Parla con il padre dopo dodici anni
Lei vive a Gazzaniga. Il padre, di Curno, ricoverato in Germania
Non parlava con suo padre da 12 anni. La figlia l’ha risentito quando l’uomo, in gravi condizioni in Germania, si è svegliato dopo un mese di sedazione. «Ora possiamo ripartire».
Il sussurro al telefono scavalcava un abisso di 950 chilometri e dodici anni. Da un ospedale tedesco le è arrivata la voce, fiaccata dal virus, di suo padre appena risvegliato da un mese di coma farmacologico, una voce che non sentiva da tanto tempo. «È stato un momento molto bello e molto emozionante», dice ancora commossa Stefania Facoetti. Suo padre Claudio è da fine marzo ricoverato nella terapia intensiva di Bochum, nella regione tedesca della Ruhr. Erano stati i suoi vicini a capire che l’uomo, 65 anni, ex insegnante di ginnastica alle medie di Calcinate, era malato. Il 19 marzo si sono accorti che da qualche giorno non lo vedevano, hanno suonato alla porta e quando se li è trovati davanti è svenuto. «I carabinieri mi hanno avvisato che era stato portato alla Gavazzeni — racconta Stefania Facoetti, 38 anni, che vive a
Orezzo di Gazzaniga con il marito e i figli di 2, 4 e 8 anni —. Mi hanno spiegato che era molto grave, tanto che lo avevano quasi subito intubato: mi hanno sempre tenuta informata». A fine marzo i venti dell’epidemia spiravano feroci, gli ospedali avevano bisogno di spazio, e si decide di trasferire il paziente in Germania. «In un primo momento mi sono spaventata anche perché non avevo ancora sentito parlare di trasferimenti all’estero, avevo paura di perdere i contatti e di non sapere più niente». Ma non è stato così, anche quando il 28 marzo il pensionato, intubato e in coma farmacologico, viene spostato al St Josef Hospital a Bochum. «In quell’ospedale lavora una dottoressa italiana, che ogni giorno mi chiamava per aggiornarmi, a volte mio padre migliorava e altre peggiorava, mi diceva tutto con chiarezza. Ogni giorno mi chiamava il console italiano nella regione. Ero angosciata ma non mi sono mai sentita abbandonata».
La dottoressa Ines Siglienti, neurologa milanese che vive in Germania da 18 anni, aveva anche pensato a una speciale accoglienza per quando Claudio Facoetti si sarebbe svegliato: «La città è vicina a Dortmund e là ormai conoscono bene l’Atalanta. Visto che papà è bergamasco gli infermieri volevano mettere una bandiera nerazzurra in camera ma la dottoressa prima si è informata da me e le ho spiegato che mio padre è juventino».
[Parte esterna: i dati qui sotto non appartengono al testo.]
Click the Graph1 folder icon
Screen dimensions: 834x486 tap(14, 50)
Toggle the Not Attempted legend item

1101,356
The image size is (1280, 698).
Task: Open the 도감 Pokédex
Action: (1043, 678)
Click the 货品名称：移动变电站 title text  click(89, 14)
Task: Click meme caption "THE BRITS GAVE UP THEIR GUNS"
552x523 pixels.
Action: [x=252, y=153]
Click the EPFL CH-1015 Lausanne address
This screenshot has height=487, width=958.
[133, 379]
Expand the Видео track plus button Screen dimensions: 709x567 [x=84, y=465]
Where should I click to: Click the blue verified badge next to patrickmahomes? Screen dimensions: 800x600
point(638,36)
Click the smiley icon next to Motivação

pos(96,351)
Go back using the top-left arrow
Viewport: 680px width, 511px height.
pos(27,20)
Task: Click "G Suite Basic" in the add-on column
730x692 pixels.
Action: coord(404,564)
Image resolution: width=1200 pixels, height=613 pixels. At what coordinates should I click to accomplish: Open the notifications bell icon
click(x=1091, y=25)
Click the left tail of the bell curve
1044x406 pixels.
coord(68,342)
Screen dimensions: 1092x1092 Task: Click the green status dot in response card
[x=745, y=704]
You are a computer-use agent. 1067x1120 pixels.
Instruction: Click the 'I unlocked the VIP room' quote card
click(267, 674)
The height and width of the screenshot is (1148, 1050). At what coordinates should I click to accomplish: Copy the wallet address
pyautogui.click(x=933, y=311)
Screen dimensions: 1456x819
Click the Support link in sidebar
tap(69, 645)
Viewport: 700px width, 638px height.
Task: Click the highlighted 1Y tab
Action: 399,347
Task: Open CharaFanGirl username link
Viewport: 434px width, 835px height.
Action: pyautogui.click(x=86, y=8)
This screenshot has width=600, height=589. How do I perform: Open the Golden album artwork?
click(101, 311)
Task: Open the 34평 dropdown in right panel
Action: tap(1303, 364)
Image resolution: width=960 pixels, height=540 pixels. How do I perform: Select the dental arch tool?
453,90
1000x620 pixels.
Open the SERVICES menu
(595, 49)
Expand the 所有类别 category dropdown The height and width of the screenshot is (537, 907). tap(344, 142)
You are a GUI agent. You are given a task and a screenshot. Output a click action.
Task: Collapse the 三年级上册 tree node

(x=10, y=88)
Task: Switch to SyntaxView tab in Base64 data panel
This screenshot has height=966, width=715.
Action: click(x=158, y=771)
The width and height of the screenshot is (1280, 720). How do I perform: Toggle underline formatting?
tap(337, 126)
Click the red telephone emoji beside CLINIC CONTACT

La settimana scorsa è iniziato il risveglio, molto graduale, dalla sedazione: «Le condizioni sono buone, tanto che si pensa di spostarlo in un reparto di degenza anche se è ancora molto debole. Lo dico con prudenza: abbiamo sentito molte storie di ricadute, e in Val Seriana abbiamo tutti amici o conoscenti colpiti dal virus».
Da dodici anni padre e figlia non si vedevano e non si sentivano, conseguenze di una separazione complicata. «Ma mia madre ha sempre voluto essere informata — spiega la donna —. Alla fine io e papà siamo riusciti a parlarci per la prima volta dopo tanto tempo. Sono state solo poche parole ma è stato bellissimo. Ho capito che tante cose si fanno per orgoglio o per risentimento, e non ne vale la pena. A volte bisogna toccare il fondo per ricominciare. Di fronte a tante famiglie distrutte dal virus, noi siamo stati risparmiati, è un miracolo. Voglio vederlo come un segno per ricostruire una vita e un rapporto, e per consentirgli di fare il papà a me e il nonno ai miei figli».